## Exploration of map reduce result

---

### Import Libraries

In [21]:
# import libraries
import findspark
import pandas as pd
import pyspark as ps
from pyspark.sql.functions import col, sum
from pyspark.sql.types import StructType, StructField, StringType, IntegerType, FloatType
from pyspark.sql import SparkSession


### Initialize Spark

In [22]:
# Locate the spark installation
findspark.init()

# Initialize a SparkContext
spark = SparkSession.builder.appName("data_cleaning").getOrCreate()
spark.stop()
sc = ps.SparkContext(appName="prior_analysis")
# Initialize the Session
spark_session = ps.sql.SparkSession(sc)

23/09/09 18:44:19 WARN Utils: Service 'SparkUI' could not bind on port 4040. Attempting port 4041.
23/09/09 18:44:19 WARN Utils: Service 'SparkUI' could not bind on port 4041. Attempting port 4042.

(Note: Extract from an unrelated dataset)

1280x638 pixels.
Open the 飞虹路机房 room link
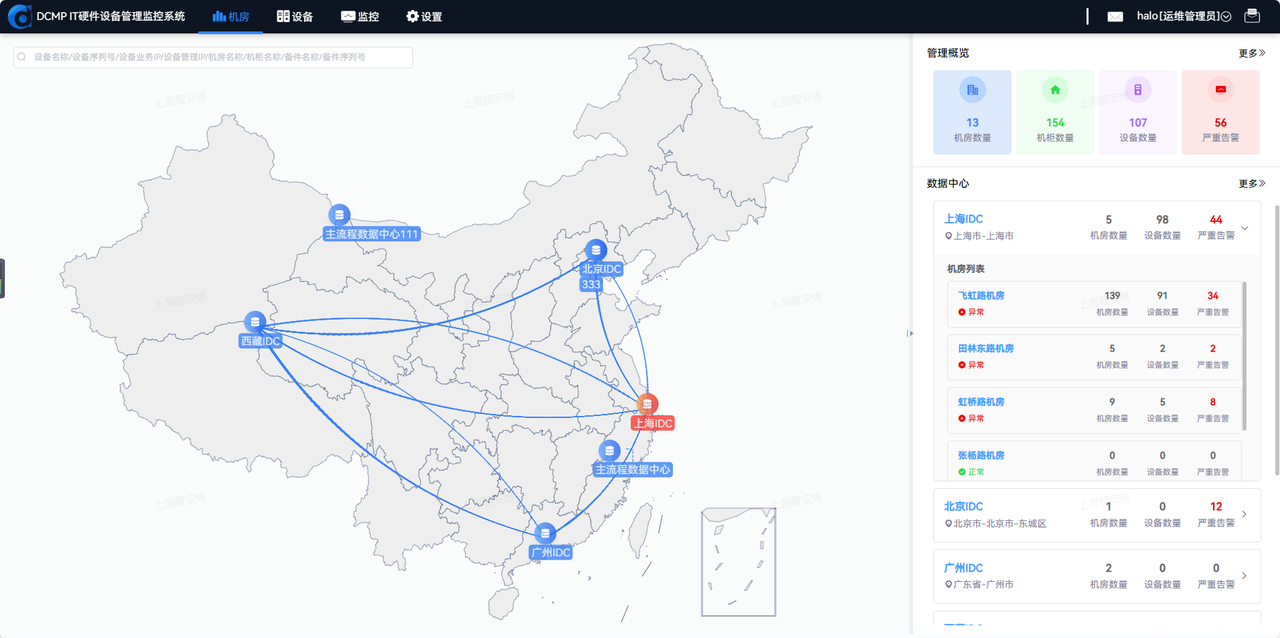(981, 295)
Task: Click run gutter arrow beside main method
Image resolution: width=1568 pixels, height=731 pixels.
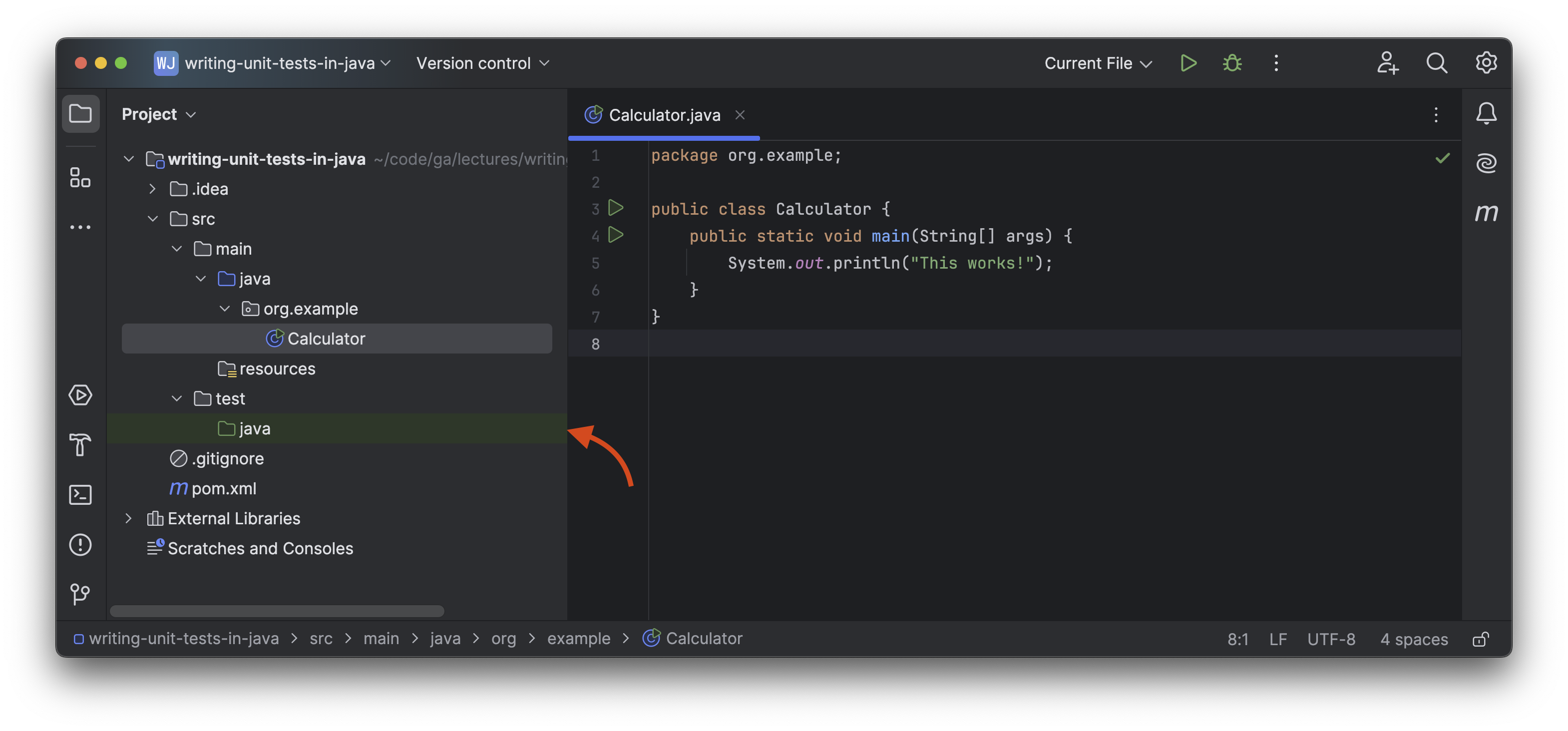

### Connect and import data from HDFS directly into a Spark DataFrame

In [23]:
# Title, description, authors, publisher, publishedDate, categories, Price, User_id, profileName, review/helpfulness, review/score, review/time, review/summary, review/text

joined_schema = StructType([
    StructField("Title", StringType(), True),
    StructField("description", StringType(), True),
    StructField("authors", StringType(), True),
    StructField("publisher", StringType(), True),
    StructField("publishedDate", StringType(), True),
    StructField("categories", StringType(), True),
    StructField("Price", FloatType(), True),
    StructField("User_id", IntegerType(), True),
    StructField("profileName", StringType(), True),
    StructField("review/score", FloatType(), True),
    StructField("review/time", IntegerType(), True),
    StructField("review/summary", StringType(), True),
    StructField("review/text", StringType(), True),
    StructField("N_helpful", IntegerType(), True),
    StructField("Tot_votes", IntegerType(), True)    
    ])

df_join_result = spark_session.read.csv('hdfs://localhost:9900/user/book_reviews/joined_tables', schema=joined_schema, sep='\t')
#df_join_result.printSchema()
#df_join_result.describe().show()

df_join_result.count()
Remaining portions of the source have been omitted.